» REQUIREMENTS
Copy every line of the listing below exactly as it appears.

» RECORD EXTRACTS

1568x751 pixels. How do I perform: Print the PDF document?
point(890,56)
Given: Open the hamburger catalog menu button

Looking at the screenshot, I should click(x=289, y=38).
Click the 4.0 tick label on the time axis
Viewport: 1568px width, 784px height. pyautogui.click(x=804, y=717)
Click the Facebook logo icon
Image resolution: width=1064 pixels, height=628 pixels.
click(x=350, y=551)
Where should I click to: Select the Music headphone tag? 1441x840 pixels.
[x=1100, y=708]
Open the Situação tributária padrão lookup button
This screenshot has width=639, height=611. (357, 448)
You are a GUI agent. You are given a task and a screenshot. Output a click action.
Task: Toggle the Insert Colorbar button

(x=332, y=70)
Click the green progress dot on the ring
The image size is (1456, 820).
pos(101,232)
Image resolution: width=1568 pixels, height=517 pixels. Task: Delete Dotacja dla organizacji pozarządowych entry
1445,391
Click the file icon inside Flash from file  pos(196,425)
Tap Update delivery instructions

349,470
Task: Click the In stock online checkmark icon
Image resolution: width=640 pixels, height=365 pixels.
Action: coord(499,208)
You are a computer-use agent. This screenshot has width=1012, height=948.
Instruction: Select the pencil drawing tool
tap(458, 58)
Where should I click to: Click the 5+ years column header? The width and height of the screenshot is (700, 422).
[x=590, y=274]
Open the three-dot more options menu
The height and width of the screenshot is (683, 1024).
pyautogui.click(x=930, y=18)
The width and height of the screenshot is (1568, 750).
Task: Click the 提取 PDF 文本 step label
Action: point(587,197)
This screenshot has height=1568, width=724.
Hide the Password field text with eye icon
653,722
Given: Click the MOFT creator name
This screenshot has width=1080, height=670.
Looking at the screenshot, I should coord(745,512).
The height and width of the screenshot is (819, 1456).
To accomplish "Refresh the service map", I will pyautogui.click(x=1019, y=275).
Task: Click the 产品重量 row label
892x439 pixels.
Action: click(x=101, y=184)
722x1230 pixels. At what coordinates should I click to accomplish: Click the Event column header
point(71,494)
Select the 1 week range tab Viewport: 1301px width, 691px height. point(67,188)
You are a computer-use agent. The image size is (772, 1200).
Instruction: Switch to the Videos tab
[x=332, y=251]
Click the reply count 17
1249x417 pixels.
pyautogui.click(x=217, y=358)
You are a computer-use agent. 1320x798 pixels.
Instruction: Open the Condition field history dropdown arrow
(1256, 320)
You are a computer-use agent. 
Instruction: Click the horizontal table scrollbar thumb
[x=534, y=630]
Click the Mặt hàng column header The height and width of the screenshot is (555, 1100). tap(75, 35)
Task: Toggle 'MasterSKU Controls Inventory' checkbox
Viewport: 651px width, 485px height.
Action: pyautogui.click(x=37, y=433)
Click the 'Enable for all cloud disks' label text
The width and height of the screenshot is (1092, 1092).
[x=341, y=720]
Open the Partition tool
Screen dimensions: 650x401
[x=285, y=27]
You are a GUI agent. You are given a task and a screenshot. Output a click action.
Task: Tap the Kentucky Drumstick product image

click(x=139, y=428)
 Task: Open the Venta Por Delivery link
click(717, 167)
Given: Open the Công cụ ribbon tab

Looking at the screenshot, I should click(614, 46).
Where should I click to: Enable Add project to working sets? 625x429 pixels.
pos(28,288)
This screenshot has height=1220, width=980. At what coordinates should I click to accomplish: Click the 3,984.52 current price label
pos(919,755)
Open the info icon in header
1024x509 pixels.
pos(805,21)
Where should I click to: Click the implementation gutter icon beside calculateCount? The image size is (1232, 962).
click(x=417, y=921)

» TASK RESULT
1568x751 pixels. How do I perform: Print the PDF document?
point(890,56)
Given: Open the hamburger catalog menu button

Looking at the screenshot, I should click(x=289, y=38).
Click the 4.0 tick label on the time axis
Viewport: 1568px width, 784px height. pyautogui.click(x=804, y=717)
Click the Facebook logo icon
Image resolution: width=1064 pixels, height=628 pixels.
click(x=350, y=551)
Where should I click to: Select the Music headphone tag? 1441x840 pixels.
[x=1100, y=708]
Open the Situação tributária padrão lookup button
This screenshot has width=639, height=611. (357, 448)
You are a GUI agent. You are given a task and a screenshot. Output a click action.
Task: Toggle the Insert Colorbar button

(x=332, y=70)
Click the green progress dot on the ring
The image size is (1456, 820).
pos(101,232)
Image resolution: width=1568 pixels, height=517 pixels. Task: Delete Dotacja dla organizacji pozarządowych entry
1445,391
Click the file icon inside Flash from file  pos(196,425)
Tap Update delivery instructions

349,470
Task: Click the In stock online checkmark icon
Image resolution: width=640 pixels, height=365 pixels.
Action: coord(499,208)
You are a computer-use agent. This screenshot has width=1012, height=948.
Instruction: Select the pencil drawing tool
tap(458, 58)
Where should I click to: Click the 5+ years column header? The width and height of the screenshot is (700, 422).
[x=590, y=274]
Open the three-dot more options menu
The height and width of the screenshot is (683, 1024).
pyautogui.click(x=930, y=18)
The width and height of the screenshot is (1568, 750).
Task: Click the 提取 PDF 文本 step label
Action: point(587,197)
This screenshot has height=1568, width=724.
Hide the Password field text with eye icon
653,722
Given: Click the MOFT creator name
This screenshot has width=1080, height=670.
Looking at the screenshot, I should coord(745,512).
The height and width of the screenshot is (819, 1456).
To accomplish "Refresh the service map", I will pyautogui.click(x=1019, y=275).
Task: Click the 产品重量 row label
892x439 pixels.
Action: click(x=101, y=184)
722x1230 pixels. At what coordinates should I click to accomplish: Click the Event column header
point(71,494)
Select the 1 week range tab Viewport: 1301px width, 691px height. point(67,188)
You are a computer-use agent. The image size is (772, 1200).
Instruction: Switch to the Videos tab
[x=332, y=251]
Click the reply count 17
1249x417 pixels.
pyautogui.click(x=217, y=358)
You are a computer-use agent. 1320x798 pixels.
Instruction: Open the Condition field history dropdown arrow
(1256, 320)
You are a computer-use agent. 
Instruction: Click the horizontal table scrollbar thumb
[x=534, y=630]
Click the Mặt hàng column header The height and width of the screenshot is (555, 1100). tap(75, 35)
Task: Toggle 'MasterSKU Controls Inventory' checkbox
Viewport: 651px width, 485px height.
Action: pyautogui.click(x=37, y=433)
Click the 'Enable for all cloud disks' label text
The width and height of the screenshot is (1092, 1092).
[x=341, y=720]
Open the Partition tool
Screen dimensions: 650x401
[x=285, y=27]
You are a GUI agent. You are given a task and a screenshot. Output a click action.
Task: Tap the Kentucky Drumstick product image

click(x=139, y=428)
 Task: Open the Venta Por Delivery link
click(717, 167)
Given: Open the Công cụ ribbon tab

Looking at the screenshot, I should click(614, 46).
Where should I click to: Enable Add project to working sets? 625x429 pixels.
pos(28,288)
This screenshot has height=1220, width=980. At what coordinates should I click to accomplish: Click the 3,984.52 current price label
pos(919,755)
Open the info icon in header
1024x509 pixels.
pos(805,21)
Where should I click to: Click the implementation gutter icon beside calculateCount? The image size is (1232, 962).
click(x=417, y=921)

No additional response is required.